(Raw records)
============================================================
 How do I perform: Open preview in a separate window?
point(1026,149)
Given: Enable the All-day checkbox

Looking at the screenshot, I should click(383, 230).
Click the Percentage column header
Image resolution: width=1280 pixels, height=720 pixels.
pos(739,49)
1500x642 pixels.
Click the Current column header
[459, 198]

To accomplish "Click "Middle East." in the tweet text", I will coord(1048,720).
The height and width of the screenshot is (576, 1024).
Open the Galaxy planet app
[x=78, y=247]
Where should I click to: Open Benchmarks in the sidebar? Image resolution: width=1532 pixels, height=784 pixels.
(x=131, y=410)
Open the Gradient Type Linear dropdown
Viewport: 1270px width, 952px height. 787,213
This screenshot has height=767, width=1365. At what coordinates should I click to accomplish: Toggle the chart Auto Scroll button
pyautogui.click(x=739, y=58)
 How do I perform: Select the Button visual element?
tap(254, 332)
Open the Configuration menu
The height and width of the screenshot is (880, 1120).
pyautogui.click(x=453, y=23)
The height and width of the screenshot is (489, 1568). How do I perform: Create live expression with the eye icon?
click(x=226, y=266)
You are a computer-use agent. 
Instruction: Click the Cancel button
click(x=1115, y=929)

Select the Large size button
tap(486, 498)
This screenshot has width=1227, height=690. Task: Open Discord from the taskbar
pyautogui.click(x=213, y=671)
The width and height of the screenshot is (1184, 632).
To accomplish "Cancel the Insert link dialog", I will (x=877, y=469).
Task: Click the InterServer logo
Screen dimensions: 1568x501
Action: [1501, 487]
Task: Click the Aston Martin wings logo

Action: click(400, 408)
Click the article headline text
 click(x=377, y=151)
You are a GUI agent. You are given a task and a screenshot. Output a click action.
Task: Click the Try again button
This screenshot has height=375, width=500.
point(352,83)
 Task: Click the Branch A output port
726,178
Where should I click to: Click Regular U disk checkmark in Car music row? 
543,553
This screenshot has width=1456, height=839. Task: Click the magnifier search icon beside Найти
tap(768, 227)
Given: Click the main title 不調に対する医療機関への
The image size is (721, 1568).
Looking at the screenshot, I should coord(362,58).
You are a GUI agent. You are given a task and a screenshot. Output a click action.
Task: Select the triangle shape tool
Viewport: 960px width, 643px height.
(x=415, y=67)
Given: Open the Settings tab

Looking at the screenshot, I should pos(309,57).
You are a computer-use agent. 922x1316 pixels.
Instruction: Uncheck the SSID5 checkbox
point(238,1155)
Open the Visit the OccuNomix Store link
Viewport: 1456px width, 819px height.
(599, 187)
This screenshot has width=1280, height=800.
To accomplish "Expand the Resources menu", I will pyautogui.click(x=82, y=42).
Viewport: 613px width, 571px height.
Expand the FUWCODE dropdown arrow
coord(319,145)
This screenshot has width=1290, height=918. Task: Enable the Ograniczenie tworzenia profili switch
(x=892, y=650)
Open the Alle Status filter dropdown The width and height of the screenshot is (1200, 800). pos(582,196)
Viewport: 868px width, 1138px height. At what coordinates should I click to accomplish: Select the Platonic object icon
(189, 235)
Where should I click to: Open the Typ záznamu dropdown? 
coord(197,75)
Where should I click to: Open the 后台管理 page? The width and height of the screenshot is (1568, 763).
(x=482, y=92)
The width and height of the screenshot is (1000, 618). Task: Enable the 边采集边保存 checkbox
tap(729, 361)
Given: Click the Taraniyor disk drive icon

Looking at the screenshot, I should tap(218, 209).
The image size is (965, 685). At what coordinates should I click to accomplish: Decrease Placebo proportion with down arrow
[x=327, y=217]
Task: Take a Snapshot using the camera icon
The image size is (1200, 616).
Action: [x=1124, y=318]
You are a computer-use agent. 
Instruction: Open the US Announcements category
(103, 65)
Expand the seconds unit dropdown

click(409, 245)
============================================================
Given exercise:
Rewrite the lines above, swapping every "Where should I click to" for "Where do I click to" and keeping everything else the same.

Exercise output:
 How do I perform: Open preview in a separate window?
point(1026,149)
Given: Enable the All-day checkbox

Looking at the screenshot, I should click(383, 230).
Click the Percentage column header
Image resolution: width=1280 pixels, height=720 pixels.
pos(739,49)
1500x642 pixels.
Click the Current column header
[459, 198]

To accomplish "Click "Middle East." in the tweet text", I will coord(1048,720).
The height and width of the screenshot is (576, 1024).
Open the Galaxy planet app
[x=78, y=247]
Where do I click to: Open Benchmarks in the sidebar? Image resolution: width=1532 pixels, height=784 pixels.
(x=131, y=410)
Open the Gradient Type Linear dropdown
Viewport: 1270px width, 952px height. 787,213
This screenshot has height=767, width=1365. At what coordinates should I click to accomplish: Toggle the chart Auto Scroll button
pyautogui.click(x=739, y=58)
 How do I perform: Select the Button visual element?
tap(254, 332)
Open the Configuration menu
The height and width of the screenshot is (880, 1120).
pyautogui.click(x=453, y=23)
The height and width of the screenshot is (489, 1568). How do I perform: Create live expression with the eye icon?
click(x=226, y=266)
You are a computer-use agent. 
Instruction: Click the Cancel button
click(x=1115, y=929)

Select the Large size button
tap(486, 498)
This screenshot has width=1227, height=690. Task: Open Discord from the taskbar
pyautogui.click(x=213, y=671)
The width and height of the screenshot is (1184, 632).
To accomplish "Cancel the Insert link dialog", I will (x=877, y=469).
Task: Click the InterServer logo
Screen dimensions: 1568x501
Action: [1501, 487]
Task: Click the Aston Martin wings logo

Action: click(400, 408)
Click the article headline text
 click(x=377, y=151)
You are a GUI agent. You are given a task and a screenshot. Output a click action.
Task: Click the Try again button
This screenshot has height=375, width=500.
point(352,83)
 Task: Click the Branch A output port
726,178
Where do I click to: Click Regular U disk checkmark in Car music row? 
543,553
This screenshot has width=1456, height=839. Task: Click the magnifier search icon beside Найти
tap(768, 227)
Given: Click the main title 不調に対する医療機関への
The image size is (721, 1568).
Looking at the screenshot, I should coord(362,58).
You are a GUI agent. You are given a task and a screenshot. Output a click action.
Task: Select the triangle shape tool
Viewport: 960px width, 643px height.
(x=415, y=67)
Given: Open the Settings tab

Looking at the screenshot, I should pos(309,57).
You are a computer-use agent. 922x1316 pixels.
Instruction: Uncheck the SSID5 checkbox
point(238,1155)
Open the Visit the OccuNomix Store link
Viewport: 1456px width, 819px height.
(599, 187)
This screenshot has width=1280, height=800.
To accomplish "Expand the Resources menu", I will pyautogui.click(x=82, y=42).
Viewport: 613px width, 571px height.
Expand the FUWCODE dropdown arrow
coord(319,145)
This screenshot has width=1290, height=918. Task: Enable the Ograniczenie tworzenia profili switch
(x=892, y=650)
Open the Alle Status filter dropdown The width and height of the screenshot is (1200, 800). pos(582,196)
Viewport: 868px width, 1138px height. At what coordinates should I click to accomplish: Select the Platonic object icon
(189, 235)
Where do I click to: Open the Typ záznamu dropdown? 
coord(197,75)
Where do I click to: Open the 后台管理 page? The width and height of the screenshot is (1568, 763).
(x=482, y=92)
The width and height of the screenshot is (1000, 618). Task: Enable the 边采集边保存 checkbox
tap(729, 361)
Given: Click the Taraniyor disk drive icon

Looking at the screenshot, I should tap(218, 209).
The image size is (965, 685). At what coordinates should I click to accomplish: Decrease Placebo proportion with down arrow
[x=327, y=217]
Task: Take a Snapshot using the camera icon
The image size is (1200, 616).
Action: [x=1124, y=318]
You are a computer-use agent. 
Instruction: Open the US Announcements category
(103, 65)
Expand the seconds unit dropdown

click(409, 245)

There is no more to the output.